** Opening Quoted passage block **
This week isn't a terribly big one, which will allow investors to focus in the beginning of earnings season. There are a couple of items to keep an eye out for though.
The first of these will be Tuesday's housing starts and building permits. Despite waning demand for homes and mortgage loans, builders are still mostly forging ahead. March's permits and starts should only be slightly lower than February's pace, but February's numbers were actually pretty healthy.
It's a surprising expectation, all things considered. But, perhaps it's a little too soon to expect building activity to slow down... if it's going to slow at all.
To this end, March's sales of existing homes will be posted on Wednesday. Forecasters are calling for a cooling, from February's 6.02 million to a pace of 5.8 million for last month. That's going to be the worst month since May of last year, and near the worst month since early 2020 when the pandemic's arrival in the United States brought sales to a screeching halt.
It's not something we normally look at, but it might be worth keeping your eyes and ears open for Wednesday's crude oil inventories figure as well as Monday's NAHB Housing Market Index. Both sets of numbers have bigger implications now than they normally might.
With nothing more than a passing glance at the charts it would be easy to dismiss last week's weakness as just a little bad luck. Sometimes the market moves higher. Sometimes it moves lower. Last week it moved lower. It doesn't necessarily have to mean the market's destined to continue inching lower.
Except, there's more bad news packed into last week's charts than it may seen with just a quick look. A longer review reveals some mostly-ignored red flags.
For the S&P 500, one of those red flags is the fact that it closed under its 50-day moving average line (purple) last week after dancing all around it for the entire week. It's now under all of its key moving averages, in fact.
** Closing Quoted passage block **
What you are asked to do >>
Answer these questions from the market commentary above.
(a) On which day will housing starts and building permits be released?
(b) What pace of existing home sales do forecasters expect for March?
(c) What color marks the S&P 500's 50-day moving average line?
** Opening Provided information block **
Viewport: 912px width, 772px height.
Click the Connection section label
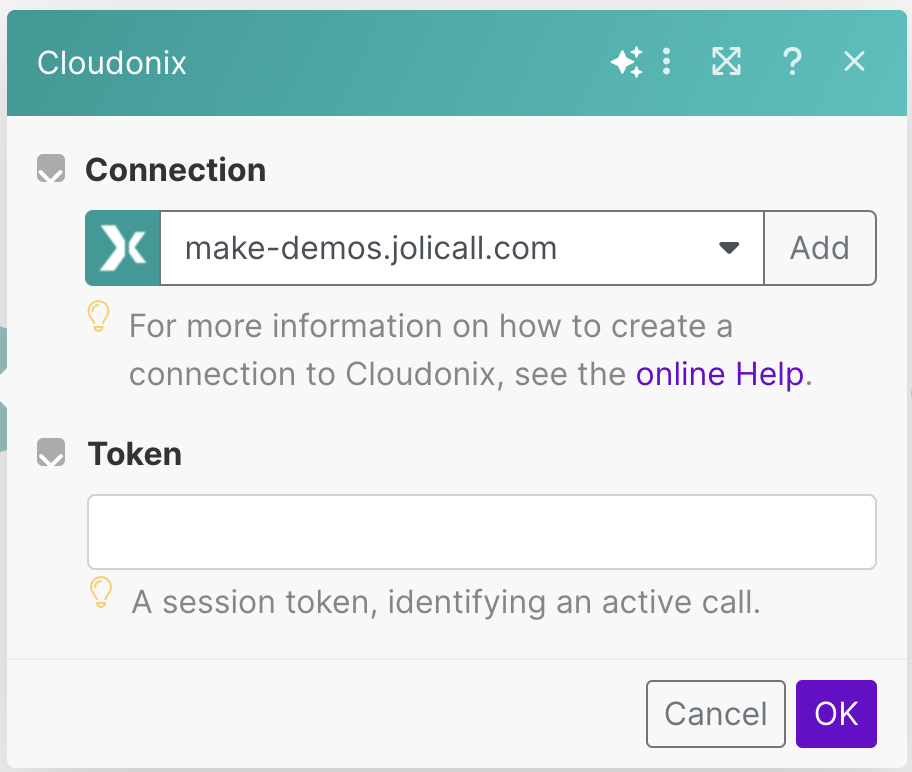[176, 170]
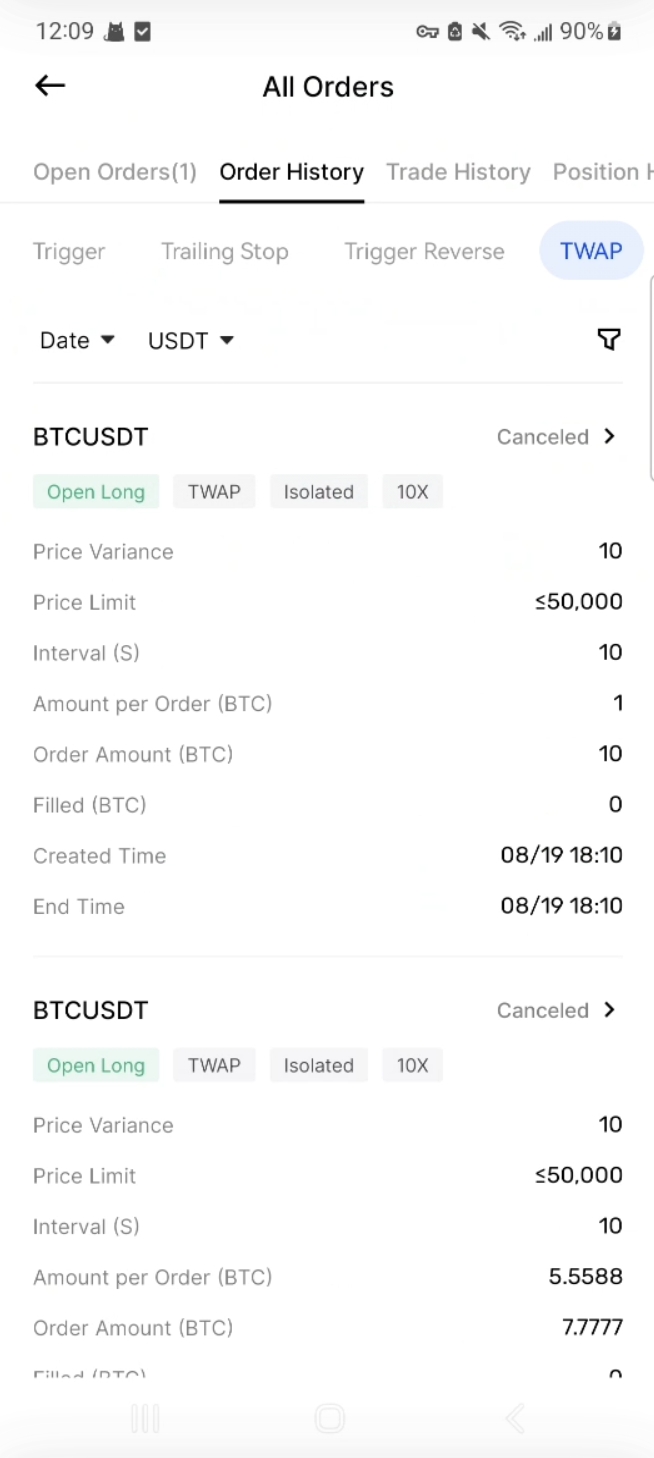
Task: Select the Trigger Reverse order filter
Action: tap(424, 251)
** Closing Provided information block **
Exercise answer >>
(a) Tuesday.
(b) 5.8 million, down from February's 6.02 million.
(c) Purple.